A Millau des affiches annonçant la diffusion du film ont fleuri dans toute la ville. Il est même surprenant d’avoir pu trouver l’affiche du film sur la vitrine d’une association Millavoise laïque. Surprenant car l’association n’est pas religieuse, alors pourquoi ont-ils une telle affiche sur leur vitrine ? Car ils n’étaient tout simplement pas au courant de la nature du film… Bien entendu l’association a enlevé l’affiche une fois mise au courant.

Concernant le spectacle décommandé dans les lycées, la problématique nous apparait plus large que celle de la seule question du genre ou de l’homophobie. Pourquoi existe-t-il encore, dans un État prétendument laïque, des établissements scolaires sous influence d’institutions religieuses et subventionnés par l’État ? Comment concevoir que l’on puisse prétendre faire cohabiter le développement intellectuel, l’esprit critique et la censure religieuse ?

Dans ce genre de situation la veille contre l’obscurantisme et les institutions religieuses prend tout son sens et le spectacle de l’An 01 n’aurait probablement jamais été reprogrammé si l’affaire n’avait pas fait du bruit jusqu’à en lire un article dans Le Monde[4]. Il n’y a pas d’acquis contre l’obscurantisme.

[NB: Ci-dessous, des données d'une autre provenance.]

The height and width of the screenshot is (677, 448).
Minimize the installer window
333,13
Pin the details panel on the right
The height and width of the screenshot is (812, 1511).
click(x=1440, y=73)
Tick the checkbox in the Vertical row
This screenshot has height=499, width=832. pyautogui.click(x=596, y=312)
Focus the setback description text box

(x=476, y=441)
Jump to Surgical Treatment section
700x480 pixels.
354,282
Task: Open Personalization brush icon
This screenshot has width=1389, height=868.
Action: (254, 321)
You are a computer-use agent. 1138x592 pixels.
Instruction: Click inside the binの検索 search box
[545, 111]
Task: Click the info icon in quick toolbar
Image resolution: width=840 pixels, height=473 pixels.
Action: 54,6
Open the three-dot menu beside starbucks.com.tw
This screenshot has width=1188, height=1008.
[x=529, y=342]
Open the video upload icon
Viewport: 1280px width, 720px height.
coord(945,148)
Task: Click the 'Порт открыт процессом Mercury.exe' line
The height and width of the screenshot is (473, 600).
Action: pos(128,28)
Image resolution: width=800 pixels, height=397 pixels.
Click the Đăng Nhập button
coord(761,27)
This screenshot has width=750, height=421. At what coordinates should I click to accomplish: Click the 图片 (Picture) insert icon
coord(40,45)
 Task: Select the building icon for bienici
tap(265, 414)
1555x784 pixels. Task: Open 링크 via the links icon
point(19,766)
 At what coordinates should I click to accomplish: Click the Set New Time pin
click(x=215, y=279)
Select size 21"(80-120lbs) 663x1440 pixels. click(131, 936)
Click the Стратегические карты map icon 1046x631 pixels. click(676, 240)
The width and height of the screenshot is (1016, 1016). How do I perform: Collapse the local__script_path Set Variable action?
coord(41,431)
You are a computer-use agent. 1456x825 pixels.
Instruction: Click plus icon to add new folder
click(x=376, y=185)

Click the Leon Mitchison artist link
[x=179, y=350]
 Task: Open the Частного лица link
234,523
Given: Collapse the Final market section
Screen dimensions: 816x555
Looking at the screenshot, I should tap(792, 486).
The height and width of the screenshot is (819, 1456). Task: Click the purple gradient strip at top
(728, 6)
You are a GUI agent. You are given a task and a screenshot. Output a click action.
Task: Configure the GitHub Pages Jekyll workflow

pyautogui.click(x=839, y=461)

Si nous baissons la garde, si nous ne restons pas vigilants, les églises feront tout pour revenir en force et s’insérer dans les débats publics et nos vies privées.

 

[1] https://www.ladepeche.fr/article/2016/05/15/2344732-la-manif-pour-tous-precise.html
[2] A Rodez la moitié des collèges et la majorité des lycées sont privés.
[3] Sur le thème de la croyance et des preuves de l’existence ou non existence de Dieu, voir Croire ou ne pas croire ? par Hygiène Mentale.